• [Work request A]:
Summarize the worker classification text in two sentences.
• [Work request B]:
Reproduce the worker classification text starting at "Thank you very" and ending at "do with it.".

Thank you very much for your reply. If you are concluding that you were a contractor merely based on the fact you received a 1099, that is inconsequential. Your employer determines whether you will be paid on a 1099 when they decide how to classify your employment--the IRS has nothing to do with it.
Unless the IRS made a formal determination following an audit or challenge of your employment status finding that you were a contractor, your classification is still up for dispute
The determination of whether a worker is properly classified as an independent contractor or an employee is one which requires investigation into the dynamics of the actual employment relationship, with the greater the degree of control, the more likely the worker will be found to be an employee.
Factors typically examined in evaluating the status of a worker include the following:
1. Whether the person performing services is engaged in an occupation or business distinct from that of the principal;
2. Whether or not the work is a part of the regular business of the principal or alleged employer;
3. Whether the principal or the worker supplies the instrumentalities, tools, and the place for the person doing the work;
4. The alleged employee’s investment in the equipment or materials required by his or her task or his or her employment of helpers;
5. Whether the service rendered requires a special skill;
6. The kind of occupation, with reference to whether, in the locality, the work is usually done under the direction of the principal or by a specialist without supervision;
7. The alleged employee’s opportunity for profit or loss depending on his or her managerial skill;
8. The length of time for which the services are to be performed;
9. The degree of permanence of the working relationship;
10. The method of payment, whether by time or by the job; and
11. Whether or not the parties believe they are creating an employer-employee relationship may have some bearing on the question, but is not determinative since this is a question of law based on objective tests.

• [Dataset content]:
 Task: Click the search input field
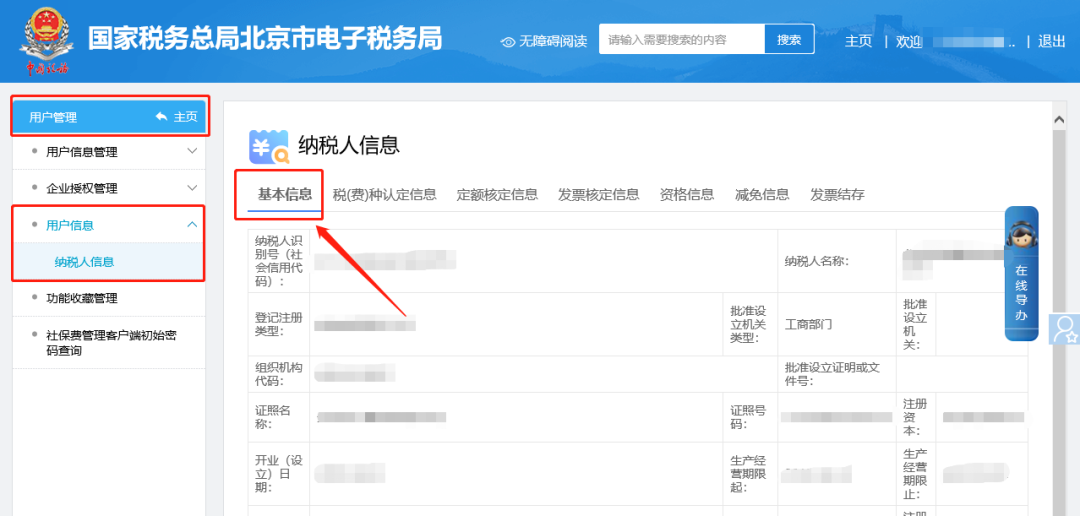click(x=682, y=40)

• [Answer box A]:
Receiving a 1099 does not by itself make a worker a contractor, because the employer decides how to classify and pay the worker, and unless the IRS has made a formal determination after an audit or challenge, the classification is still open to dispute. Whether a worker is an employee or an independent contractor depends on the actual working relationship, especially the degree of control, and on factors such as who supplies the tools, whether the work requires special skill, the length and permanence of the relationship, and the method of payment.

• [Answer box B]:
Thank you very much for your reply. If you are concluding that you were a contractor merely based on the fact you received a 1099, that is inconsequential. Your employer determines whether you will be paid on a 1099 when they decide how to classify your employment--the IRS has nothing to do with it.